While other battery-electric cars are aiming for increased range – 100 miles seems to be the minimum these days and GM’s Chevrolet Bolt is rated at 238 miles per charge – Honda’s upcoming Clarity EV will deliver only about 80 miles per charge, according to a major trade publication.
[Estimated Reading Time: 1 min., 30 seconds.]
Automotive News reported the plan without naming its source, but did include comments from Honda’s Steve Center, VP for environmental business development – comments that seemed to support the trade journal’s report.
According to Automotive News, range was limited to 80 miles because Honda is wedded to using the Clarity platform – which now hosts the Clarity fuel-cell electric and is also intended to be used for a future Clarity plug-in hybrid – and to keeping the retail cost as low as possible.
More range would have required a bigger battery pack, eating into cargo or passenger space and raising the expected $35,000 cost of the Clarity EV. Auto News quotes Center stating that “a pillar of the Honda brand is affordability” and asking “if Honda came out with some obscenely priced long-range electric car, what does that do for the brand?”
One benefit the Clarity platform provides is size. The Clarity FCEV is a roomy mid-size, 5-passenger sedan, close in interior space to the Accord, and the Clarity BEV should be about the same.
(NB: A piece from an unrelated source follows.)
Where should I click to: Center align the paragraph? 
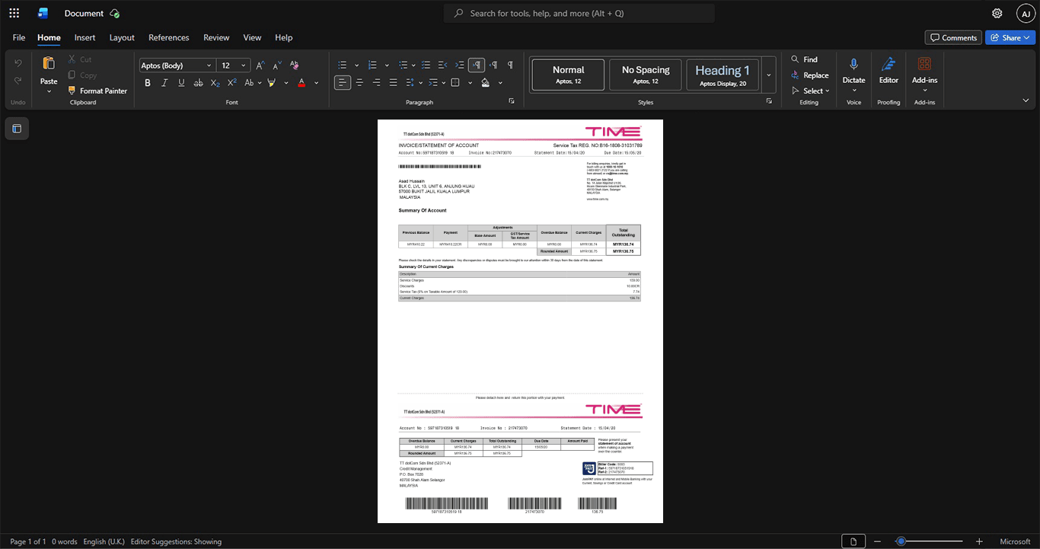tap(359, 83)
Other EVs in the sub-$50,000 price category are subcompacts and compacts.
Honda’s market plan seems to be that a short-range BEV on the Clarity platform will be fine for many potential EV buyers, while the 366-mile range of the Clarity fuel-cell electric will satisfy those who want a long-range, zero-emission car. The Clarity PHEV will be aimed at those with long-range driving needs who don’t mind burning gasoline some of the time.